3. Ela “viu a pedra tirada do sepulcro”. Esta era aquela pedra que ela tinha visto rolar para fechar sua entrada. Isto foi:

(1) Uma surpresa para ela, pois não esperava isto. Cristo crucificado é a fonte de vida. Seu sepulcro é uma das fontes da salvação, se formos até ele com fé. Embora para um coração carnal isto seja uma fonte fechada, nós veremos que a pedra foi retirada (como Genesis 29.10), e assim teremos livre acesso aos seus consolos. Os frequentes incentivos daqueles que buscam ao Senhor bem cedo são consolos surpreendentes.

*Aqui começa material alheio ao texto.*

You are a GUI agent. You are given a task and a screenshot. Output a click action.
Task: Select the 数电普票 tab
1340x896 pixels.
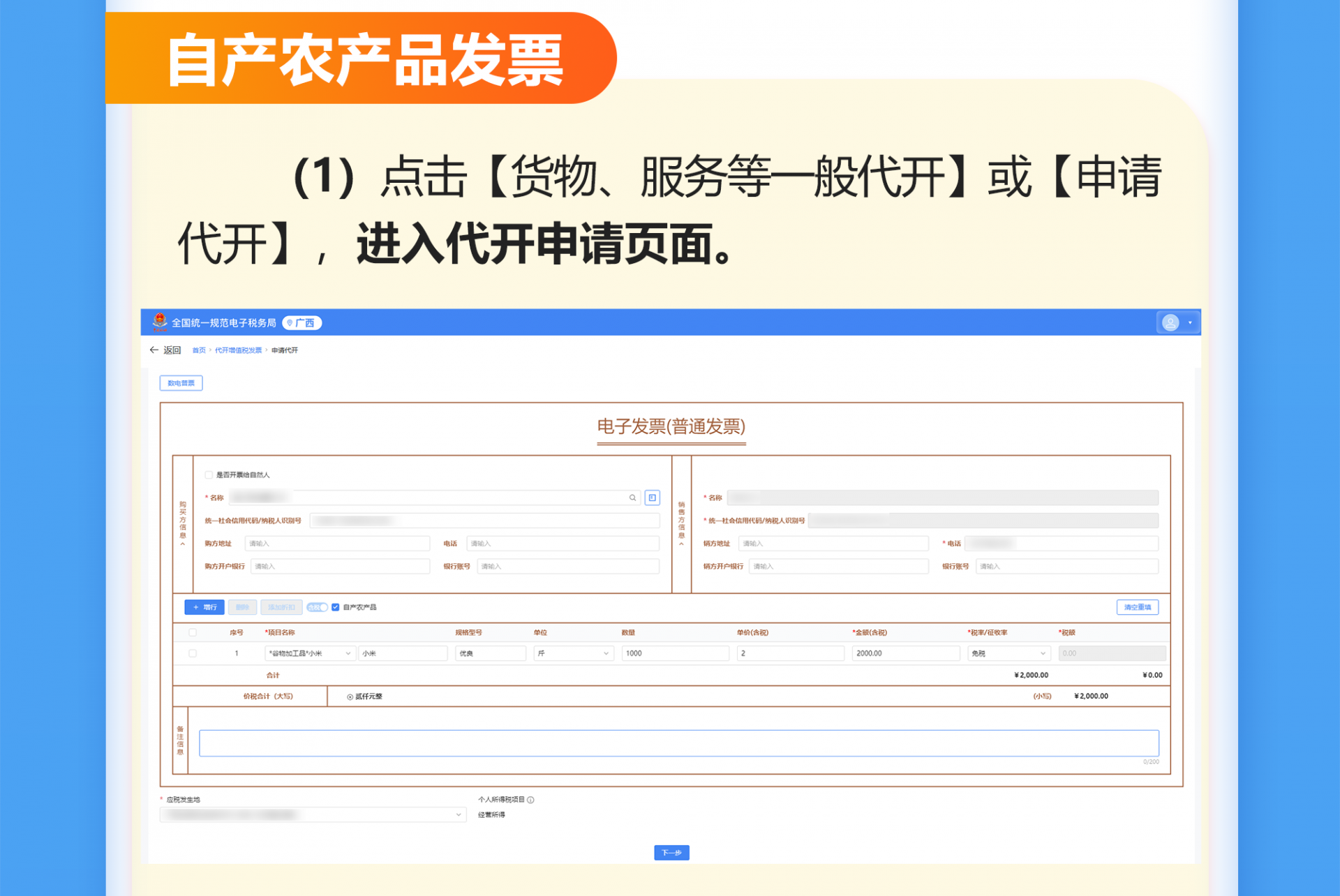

(2) Era o começo de uma gloriosa descoberta. O Senhor tinha ressuscitado, embora, a princípio, ela não tenha compreendido isto. Observe que:

[1] Aqueles que são mais constantes na sua adesão a Cristo, e mais diligentes nas suas buscas por Ele, normalmente têm as primeiras e mais doces notícias da graça divina. Maria Madalena, que seguiu a Cristo até o final da sua humilhação, encontrou-o no início da sua exaltação.

[2] Deus normalmente se revela, e aos seus consolos, gradualmente para nós, para despertar nossas expectativas e motivar nossa busca.